[Opening DATASET section]
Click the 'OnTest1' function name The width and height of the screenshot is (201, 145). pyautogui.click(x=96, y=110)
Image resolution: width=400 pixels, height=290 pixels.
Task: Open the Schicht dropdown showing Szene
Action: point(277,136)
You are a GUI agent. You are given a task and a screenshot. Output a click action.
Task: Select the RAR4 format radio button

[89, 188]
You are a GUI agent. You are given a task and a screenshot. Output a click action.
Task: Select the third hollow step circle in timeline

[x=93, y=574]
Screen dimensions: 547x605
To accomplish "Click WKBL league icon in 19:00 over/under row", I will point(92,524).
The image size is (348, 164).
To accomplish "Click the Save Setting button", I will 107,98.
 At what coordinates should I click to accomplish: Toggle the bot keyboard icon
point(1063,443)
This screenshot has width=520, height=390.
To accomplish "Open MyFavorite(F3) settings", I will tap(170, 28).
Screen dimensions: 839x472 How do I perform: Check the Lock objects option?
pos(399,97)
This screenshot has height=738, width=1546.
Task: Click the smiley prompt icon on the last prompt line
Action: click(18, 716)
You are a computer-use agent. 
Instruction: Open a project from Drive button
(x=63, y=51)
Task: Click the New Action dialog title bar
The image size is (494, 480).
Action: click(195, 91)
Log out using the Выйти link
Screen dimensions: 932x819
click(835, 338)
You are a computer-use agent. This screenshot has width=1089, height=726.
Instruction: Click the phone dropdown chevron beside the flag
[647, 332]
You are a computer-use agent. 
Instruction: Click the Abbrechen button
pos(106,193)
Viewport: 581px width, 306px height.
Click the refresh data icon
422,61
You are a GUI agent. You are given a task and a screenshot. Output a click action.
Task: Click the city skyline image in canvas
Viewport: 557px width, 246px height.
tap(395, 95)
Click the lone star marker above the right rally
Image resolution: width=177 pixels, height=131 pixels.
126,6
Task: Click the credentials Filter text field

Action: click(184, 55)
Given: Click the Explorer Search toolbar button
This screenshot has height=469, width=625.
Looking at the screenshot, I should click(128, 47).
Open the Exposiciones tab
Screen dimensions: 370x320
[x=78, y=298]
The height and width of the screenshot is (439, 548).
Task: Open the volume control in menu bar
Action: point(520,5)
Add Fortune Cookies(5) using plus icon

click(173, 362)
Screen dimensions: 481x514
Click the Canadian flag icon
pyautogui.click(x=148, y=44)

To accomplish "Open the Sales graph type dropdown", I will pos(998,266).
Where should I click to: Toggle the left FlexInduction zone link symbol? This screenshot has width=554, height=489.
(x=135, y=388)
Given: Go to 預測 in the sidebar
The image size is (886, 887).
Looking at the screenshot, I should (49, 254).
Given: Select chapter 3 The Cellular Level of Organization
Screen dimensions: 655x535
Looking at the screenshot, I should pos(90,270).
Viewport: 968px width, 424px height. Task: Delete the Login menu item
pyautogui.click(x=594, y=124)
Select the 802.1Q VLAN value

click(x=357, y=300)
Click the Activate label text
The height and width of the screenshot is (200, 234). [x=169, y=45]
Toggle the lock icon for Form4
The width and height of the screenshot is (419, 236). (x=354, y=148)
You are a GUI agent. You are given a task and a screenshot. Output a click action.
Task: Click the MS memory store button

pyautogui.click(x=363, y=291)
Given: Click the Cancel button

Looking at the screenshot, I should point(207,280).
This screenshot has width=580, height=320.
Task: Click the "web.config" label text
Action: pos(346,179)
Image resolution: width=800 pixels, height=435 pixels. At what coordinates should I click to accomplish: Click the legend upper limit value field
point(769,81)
[Closing DATASET section]
[WORK INSTRUCTIONS]: Where in the entries does the word "will" occur? Copy out each line that has it.

[TASK RESPONSE]:
To accomplish "Click WKBL league icon in 19:00 over/under row", I will point(92,524).
To accomplish "Click the Save Setting button", I will 107,98.
To accomplish "Open MyFavorite(F3) settings", I will tap(170, 28).
To accomplish "Open the Sales graph type dropdown", I will pos(998,266).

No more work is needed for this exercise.